▶ _Aim of the task_:
Find "This screenshot has width=1254, height=784." and "Task: Open the Availability Settings section" in the records below. Copy the lines holding them and every line between, exactly, and no others.

▶ _Supplied records_:
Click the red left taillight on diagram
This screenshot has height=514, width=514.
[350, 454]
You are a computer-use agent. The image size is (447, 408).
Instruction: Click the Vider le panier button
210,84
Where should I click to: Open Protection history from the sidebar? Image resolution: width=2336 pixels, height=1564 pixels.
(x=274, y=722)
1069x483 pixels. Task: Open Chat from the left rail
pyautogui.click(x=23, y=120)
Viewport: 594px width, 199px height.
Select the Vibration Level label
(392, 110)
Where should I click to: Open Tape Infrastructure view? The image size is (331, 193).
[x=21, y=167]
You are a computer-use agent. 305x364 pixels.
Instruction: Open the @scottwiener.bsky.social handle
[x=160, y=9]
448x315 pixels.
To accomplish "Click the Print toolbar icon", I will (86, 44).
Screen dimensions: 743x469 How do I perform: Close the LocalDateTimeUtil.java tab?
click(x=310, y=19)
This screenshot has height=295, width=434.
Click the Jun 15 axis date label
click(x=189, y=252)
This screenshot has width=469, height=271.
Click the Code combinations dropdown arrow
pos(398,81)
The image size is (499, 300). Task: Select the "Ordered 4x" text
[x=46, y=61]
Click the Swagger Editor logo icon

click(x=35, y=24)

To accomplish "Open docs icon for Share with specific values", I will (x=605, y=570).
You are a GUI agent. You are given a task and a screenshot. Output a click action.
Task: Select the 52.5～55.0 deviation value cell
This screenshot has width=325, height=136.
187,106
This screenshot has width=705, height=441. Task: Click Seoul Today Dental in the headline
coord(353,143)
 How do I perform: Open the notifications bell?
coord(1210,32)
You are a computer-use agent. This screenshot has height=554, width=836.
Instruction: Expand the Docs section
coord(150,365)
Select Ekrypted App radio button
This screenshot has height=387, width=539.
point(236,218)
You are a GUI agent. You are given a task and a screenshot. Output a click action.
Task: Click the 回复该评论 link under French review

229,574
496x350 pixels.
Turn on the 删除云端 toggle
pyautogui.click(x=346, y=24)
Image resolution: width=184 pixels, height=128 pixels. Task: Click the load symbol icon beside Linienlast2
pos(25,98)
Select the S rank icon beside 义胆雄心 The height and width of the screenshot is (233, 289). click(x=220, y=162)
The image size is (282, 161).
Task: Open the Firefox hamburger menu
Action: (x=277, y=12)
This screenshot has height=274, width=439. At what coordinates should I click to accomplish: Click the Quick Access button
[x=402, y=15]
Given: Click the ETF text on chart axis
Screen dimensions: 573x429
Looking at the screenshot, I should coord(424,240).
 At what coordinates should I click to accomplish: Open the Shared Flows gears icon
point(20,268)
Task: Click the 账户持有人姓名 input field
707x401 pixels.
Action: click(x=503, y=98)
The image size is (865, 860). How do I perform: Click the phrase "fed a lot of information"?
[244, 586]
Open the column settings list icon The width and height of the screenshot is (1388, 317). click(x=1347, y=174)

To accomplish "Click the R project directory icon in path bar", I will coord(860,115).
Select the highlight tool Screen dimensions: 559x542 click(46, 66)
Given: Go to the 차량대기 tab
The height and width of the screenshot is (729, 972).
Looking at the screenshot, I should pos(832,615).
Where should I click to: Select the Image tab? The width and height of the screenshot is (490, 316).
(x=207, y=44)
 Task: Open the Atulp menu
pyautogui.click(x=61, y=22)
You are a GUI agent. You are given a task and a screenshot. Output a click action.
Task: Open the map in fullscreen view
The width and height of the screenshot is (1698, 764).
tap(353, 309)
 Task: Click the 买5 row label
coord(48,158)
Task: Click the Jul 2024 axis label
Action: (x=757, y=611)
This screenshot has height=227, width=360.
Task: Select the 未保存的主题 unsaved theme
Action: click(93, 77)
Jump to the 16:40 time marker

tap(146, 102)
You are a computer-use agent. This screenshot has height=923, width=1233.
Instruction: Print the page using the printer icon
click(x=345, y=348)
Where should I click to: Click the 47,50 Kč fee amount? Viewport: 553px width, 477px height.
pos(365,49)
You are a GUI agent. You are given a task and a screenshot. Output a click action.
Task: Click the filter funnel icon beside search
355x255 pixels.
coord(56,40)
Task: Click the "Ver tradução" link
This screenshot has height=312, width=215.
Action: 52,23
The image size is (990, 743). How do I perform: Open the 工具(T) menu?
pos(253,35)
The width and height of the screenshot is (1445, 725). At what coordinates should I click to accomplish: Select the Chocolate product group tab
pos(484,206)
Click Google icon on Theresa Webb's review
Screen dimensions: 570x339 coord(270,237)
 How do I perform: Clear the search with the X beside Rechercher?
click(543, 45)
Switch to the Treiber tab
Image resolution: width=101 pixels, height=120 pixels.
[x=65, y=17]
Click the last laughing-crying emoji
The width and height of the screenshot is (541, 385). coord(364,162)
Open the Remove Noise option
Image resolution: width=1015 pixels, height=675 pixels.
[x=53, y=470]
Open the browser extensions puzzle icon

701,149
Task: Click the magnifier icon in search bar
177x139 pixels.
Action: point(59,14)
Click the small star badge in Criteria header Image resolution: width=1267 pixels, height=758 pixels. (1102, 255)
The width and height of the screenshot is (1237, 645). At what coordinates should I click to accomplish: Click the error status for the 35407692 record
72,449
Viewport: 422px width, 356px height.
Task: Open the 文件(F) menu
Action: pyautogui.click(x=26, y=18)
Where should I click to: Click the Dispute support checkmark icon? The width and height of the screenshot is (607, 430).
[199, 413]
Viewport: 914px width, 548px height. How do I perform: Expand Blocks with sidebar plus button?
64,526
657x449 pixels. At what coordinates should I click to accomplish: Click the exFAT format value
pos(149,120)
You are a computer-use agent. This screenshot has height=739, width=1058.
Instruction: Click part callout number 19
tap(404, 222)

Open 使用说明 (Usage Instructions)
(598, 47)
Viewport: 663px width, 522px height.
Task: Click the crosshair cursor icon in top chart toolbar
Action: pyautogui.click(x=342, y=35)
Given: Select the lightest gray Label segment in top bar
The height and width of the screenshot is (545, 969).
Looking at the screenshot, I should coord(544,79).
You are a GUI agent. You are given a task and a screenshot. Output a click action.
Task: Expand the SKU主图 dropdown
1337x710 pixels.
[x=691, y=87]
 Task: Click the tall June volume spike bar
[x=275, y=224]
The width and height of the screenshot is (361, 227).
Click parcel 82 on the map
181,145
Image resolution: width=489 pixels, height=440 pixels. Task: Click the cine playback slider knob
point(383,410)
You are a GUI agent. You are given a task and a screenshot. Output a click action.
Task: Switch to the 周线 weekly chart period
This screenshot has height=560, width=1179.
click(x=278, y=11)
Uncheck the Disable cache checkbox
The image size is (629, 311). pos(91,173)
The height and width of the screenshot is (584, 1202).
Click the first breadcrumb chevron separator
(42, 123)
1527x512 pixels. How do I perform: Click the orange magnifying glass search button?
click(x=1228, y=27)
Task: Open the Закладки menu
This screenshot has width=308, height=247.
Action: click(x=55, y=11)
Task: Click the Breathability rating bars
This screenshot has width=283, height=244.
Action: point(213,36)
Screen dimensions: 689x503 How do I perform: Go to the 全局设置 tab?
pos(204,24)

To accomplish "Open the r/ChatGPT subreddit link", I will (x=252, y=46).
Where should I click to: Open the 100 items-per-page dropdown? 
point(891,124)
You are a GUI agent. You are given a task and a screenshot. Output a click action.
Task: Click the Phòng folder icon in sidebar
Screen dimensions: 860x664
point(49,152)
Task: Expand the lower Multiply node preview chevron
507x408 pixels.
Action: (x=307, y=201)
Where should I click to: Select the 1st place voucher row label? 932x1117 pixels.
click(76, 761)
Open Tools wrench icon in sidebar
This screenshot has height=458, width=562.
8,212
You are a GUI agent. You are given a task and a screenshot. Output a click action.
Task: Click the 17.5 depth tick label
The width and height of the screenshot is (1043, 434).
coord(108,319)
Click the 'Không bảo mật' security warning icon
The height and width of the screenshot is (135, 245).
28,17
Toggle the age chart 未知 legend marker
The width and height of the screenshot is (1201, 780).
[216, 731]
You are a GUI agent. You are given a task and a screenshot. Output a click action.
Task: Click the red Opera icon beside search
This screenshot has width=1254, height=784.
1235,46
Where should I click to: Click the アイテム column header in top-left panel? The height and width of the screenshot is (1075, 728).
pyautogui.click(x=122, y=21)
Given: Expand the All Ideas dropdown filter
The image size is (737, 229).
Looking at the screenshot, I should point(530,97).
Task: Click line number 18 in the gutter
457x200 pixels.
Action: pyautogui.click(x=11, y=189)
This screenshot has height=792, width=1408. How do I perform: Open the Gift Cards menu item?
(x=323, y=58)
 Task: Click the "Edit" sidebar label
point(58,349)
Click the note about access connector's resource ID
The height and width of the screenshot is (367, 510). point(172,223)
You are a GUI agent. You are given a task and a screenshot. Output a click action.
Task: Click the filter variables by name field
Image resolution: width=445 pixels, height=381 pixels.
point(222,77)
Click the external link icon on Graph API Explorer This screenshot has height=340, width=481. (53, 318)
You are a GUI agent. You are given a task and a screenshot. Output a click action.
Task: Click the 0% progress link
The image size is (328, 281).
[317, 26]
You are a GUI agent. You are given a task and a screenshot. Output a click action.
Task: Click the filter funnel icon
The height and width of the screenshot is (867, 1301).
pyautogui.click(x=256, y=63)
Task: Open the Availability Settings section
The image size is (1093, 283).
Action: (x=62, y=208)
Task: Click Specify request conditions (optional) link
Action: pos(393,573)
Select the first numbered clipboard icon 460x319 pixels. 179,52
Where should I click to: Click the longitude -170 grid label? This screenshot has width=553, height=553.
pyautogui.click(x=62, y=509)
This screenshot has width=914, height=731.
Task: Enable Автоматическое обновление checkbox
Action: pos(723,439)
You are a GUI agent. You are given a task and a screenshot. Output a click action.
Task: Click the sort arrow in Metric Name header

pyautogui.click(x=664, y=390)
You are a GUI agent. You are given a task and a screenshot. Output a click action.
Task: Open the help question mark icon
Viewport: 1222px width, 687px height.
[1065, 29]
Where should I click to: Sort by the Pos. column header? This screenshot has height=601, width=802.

▶ _Completed task_:
This screenshot has width=1254, height=784.
1235,46
Where should I click to: Click the アイテム column header in top-left panel? The height and width of the screenshot is (1075, 728).
pyautogui.click(x=122, y=21)
Given: Expand the All Ideas dropdown filter
The image size is (737, 229).
Looking at the screenshot, I should point(530,97).
Task: Click line number 18 in the gutter
457x200 pixels.
Action: pyautogui.click(x=11, y=189)
This screenshot has height=792, width=1408. How do I perform: Open the Gift Cards menu item?
(x=323, y=58)
 Task: Click the "Edit" sidebar label
point(58,349)
Click the note about access connector's resource ID
The height and width of the screenshot is (367, 510). point(172,223)
You are a GUI agent. You are given a task and a screenshot. Output a click action.
Task: Click the filter variables by name field
Image resolution: width=445 pixels, height=381 pixels.
point(222,77)
Click the external link icon on Graph API Explorer This screenshot has height=340, width=481. (53, 318)
You are a GUI agent. You are given a task and a screenshot. Output a click action.
Task: Click the 0% progress link
The image size is (328, 281).
[317, 26]
You are a GUI agent. You are given a task and a screenshot. Output a click action.
Task: Click the filter funnel icon
The height and width of the screenshot is (867, 1301).
pyautogui.click(x=256, y=63)
Task: Open the Availability Settings section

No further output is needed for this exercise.